TASKS TO PERFORM:
1. According to the excerpt about The Illustrated Man, in what year was the book published?
2. Continue the excerpt about The Illustrated Man, starting right after its final sentence.

TEXT EXCERPT:
[Begin]
Published in 1951, The Illustrated Man is a book of dark and fantastic short stories by science fiction great, Ray Bradbury. Each story is tied together through the plot device of the illustrated man's tattoos, each one coming to life and telling a different story if you gaze upon them long enough. Don't look away. You might even glimpse your own demise.

"What seems to be the trouble?" I asked.

For answer, he unbuttoned his tight collar, slowly. With his eyes shut, he put a slow hand to the task of unbuttoning his shirt all the way down. He slipped his fingers in to feel his chest. "Funny," he said, eyes still shut. 'You can't feel them but they're there. I always hope that someday I'll look and they'll be gone. I walk in the sun for hours on the hottest days, baking, and hope that my sweat'll wash them off, the sun'll cook them off, but at sundown they're still there." He turned his head slightly toward me and exposed his chest. "Are they still there now?"

After a long while I exhaled. "Yes," I said. "They're still there."

The Illustrations.

"Another reason I keep my collar buttoned up," he said, opening his eyes, "is the children. They follow me along country roads. Everyone wants to see the pictures, and yet nobody wants to see them."
[End]
MATERIAL SUPPLIED:
[Begin]
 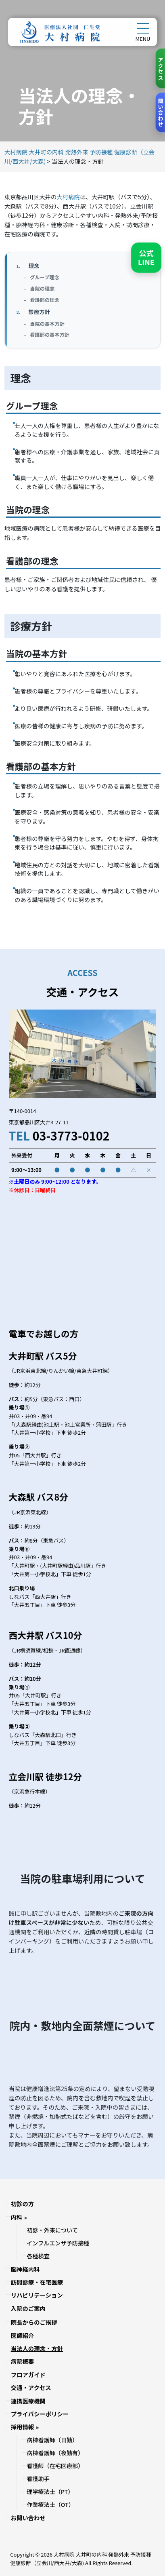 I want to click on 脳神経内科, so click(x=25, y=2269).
[End]
[Begin]
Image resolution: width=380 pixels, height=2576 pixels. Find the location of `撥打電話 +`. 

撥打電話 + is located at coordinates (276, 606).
[End]
TASK RESULTS:
1. 1951

2.
He took his shirt off and wadded it in his hands. He was covered with Illustrations from the blue tattooed ring about his neck to his belt line.

"It keeps right on going," he said, guessing my thought. "All of me is Illustrated. Look." He opened his hand. On his palm was a rose, freshly cut, with drops of crystal wake among the soft pink petals. I put my hand out to touch it, but it was only an Illustration.

As for the rest of him, I cannot say how I sat and stared, for be was a riot of rockets and fountains and people, in such intricate detail and color that you could hear the voices murmuring small and muted, from the crowds that inhabited his body. When his flesh twitched, the tiny mouths flickered, the tiny green-and-gold eyes winked, the tiny pink hands gestured. There were yellow meadows and blue rivers and mountains and stars and suns and planets spread in a Milky Way across his chest. The people themselves were in twenty or more odd groups upon his arms, shoulders, back, sides, and wrists, as well as on the flat of his stomach. You found them in forests of hair, lurking among a constellation of freckles, or peering from armpit caverns, diamond eyes aglitter. Each seemed intent upon his own activity, each was a separate gallery portrait.

"Why, they're beautiful!" I said.

How can I explain about his Illustrations? If El Greco had painted miniatures in his prime, no bigger than your hand, infinitely detailed, with all his sulphurous color, elongation, and anatomy, perhaps he might have used this man's body for his art. The colors burned in three dimensions. They were windows looking in upon fiery reality. Here, gathered on one wall, were all the finest scenes in the universe the man was a walking treasure gallery. This wasn't the work of a cheap carnival tattoo man with three colors and whisky on his breath. This was the accomplishment of a living genius vibrant, clear, and beautiful.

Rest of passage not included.